■ **What is needed**:
Everything in the listing must be transcribed exactly, from the first line to the last.

■ **Supplied data**:
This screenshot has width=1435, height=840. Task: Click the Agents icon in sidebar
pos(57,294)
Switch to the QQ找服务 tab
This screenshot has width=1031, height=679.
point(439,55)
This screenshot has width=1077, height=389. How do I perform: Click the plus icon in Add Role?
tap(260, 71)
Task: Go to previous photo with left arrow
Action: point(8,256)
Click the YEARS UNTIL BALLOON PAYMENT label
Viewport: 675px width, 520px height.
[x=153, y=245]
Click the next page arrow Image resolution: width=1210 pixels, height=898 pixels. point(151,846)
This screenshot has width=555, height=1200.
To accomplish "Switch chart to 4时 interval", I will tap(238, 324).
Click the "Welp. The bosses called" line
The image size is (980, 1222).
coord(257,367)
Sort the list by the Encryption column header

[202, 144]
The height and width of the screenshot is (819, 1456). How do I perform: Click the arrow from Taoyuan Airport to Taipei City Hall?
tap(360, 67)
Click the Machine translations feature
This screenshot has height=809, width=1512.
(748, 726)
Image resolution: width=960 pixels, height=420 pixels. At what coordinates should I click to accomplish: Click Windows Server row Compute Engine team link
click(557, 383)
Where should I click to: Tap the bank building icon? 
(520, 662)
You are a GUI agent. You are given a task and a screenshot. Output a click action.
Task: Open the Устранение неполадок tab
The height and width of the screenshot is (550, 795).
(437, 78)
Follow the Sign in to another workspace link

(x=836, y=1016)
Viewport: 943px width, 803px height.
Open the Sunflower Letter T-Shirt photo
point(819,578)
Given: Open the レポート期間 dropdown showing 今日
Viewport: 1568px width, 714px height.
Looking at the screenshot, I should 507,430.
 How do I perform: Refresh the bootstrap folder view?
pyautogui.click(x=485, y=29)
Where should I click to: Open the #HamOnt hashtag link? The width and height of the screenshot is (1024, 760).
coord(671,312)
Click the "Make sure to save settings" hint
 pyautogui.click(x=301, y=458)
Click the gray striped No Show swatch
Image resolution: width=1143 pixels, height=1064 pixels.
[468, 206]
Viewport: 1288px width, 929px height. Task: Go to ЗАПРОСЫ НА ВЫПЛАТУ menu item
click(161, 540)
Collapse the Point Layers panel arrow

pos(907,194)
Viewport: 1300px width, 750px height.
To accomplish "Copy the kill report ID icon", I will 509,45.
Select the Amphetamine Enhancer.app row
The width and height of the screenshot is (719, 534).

■ **Answer**:
This screenshot has width=1435, height=840. Task: Click the Agents icon in sidebar
pos(57,294)
Switch to the QQ找服务 tab
This screenshot has width=1031, height=679.
point(439,55)
This screenshot has width=1077, height=389. How do I perform: Click the plus icon in Add Role?
tap(260, 71)
Task: Go to previous photo with left arrow
Action: point(8,256)
Click the YEARS UNTIL BALLOON PAYMENT label
Viewport: 675px width, 520px height.
[x=153, y=245]
Click the next page arrow Image resolution: width=1210 pixels, height=898 pixels. point(151,846)
This screenshot has width=555, height=1200.
To accomplish "Switch chart to 4时 interval", I will tap(238, 324).
Click the "Welp. The bosses called" line
The image size is (980, 1222).
coord(257,367)
Sort the list by the Encryption column header

[202, 144]
The height and width of the screenshot is (819, 1456). How do I perform: Click the arrow from Taoyuan Airport to Taipei City Hall?
tap(360, 67)
Click the Machine translations feature
This screenshot has height=809, width=1512.
(748, 726)
Image resolution: width=960 pixels, height=420 pixels. At what coordinates should I click to accomplish: Click Windows Server row Compute Engine team link
click(557, 383)
Where should I click to: Tap the bank building icon? 
(520, 662)
You are a GUI agent. You are given a task and a screenshot. Output a click action.
Task: Open the Устранение неполадок tab
The height and width of the screenshot is (550, 795).
(437, 78)
Follow the Sign in to another workspace link

(x=836, y=1016)
Viewport: 943px width, 803px height.
Open the Sunflower Letter T-Shirt photo
point(819,578)
Given: Open the レポート期間 dropdown showing 今日
Viewport: 1568px width, 714px height.
Looking at the screenshot, I should 507,430.
 How do I perform: Refresh the bootstrap folder view?
pyautogui.click(x=485, y=29)
Where should I click to: Open the #HamOnt hashtag link? The width and height of the screenshot is (1024, 760).
coord(671,312)
Click the "Make sure to save settings" hint
 pyautogui.click(x=301, y=458)
Click the gray striped No Show swatch
Image resolution: width=1143 pixels, height=1064 pixels.
[468, 206]
Viewport: 1288px width, 929px height. Task: Go to ЗАПРОСЫ НА ВЫПЛАТУ menu item
click(161, 540)
Collapse the Point Layers panel arrow

pos(907,194)
Viewport: 1300px width, 750px height.
To accomplish "Copy the kill report ID icon", I will 509,45.
Select the Amphetamine Enhancer.app row
The width and height of the screenshot is (719, 534).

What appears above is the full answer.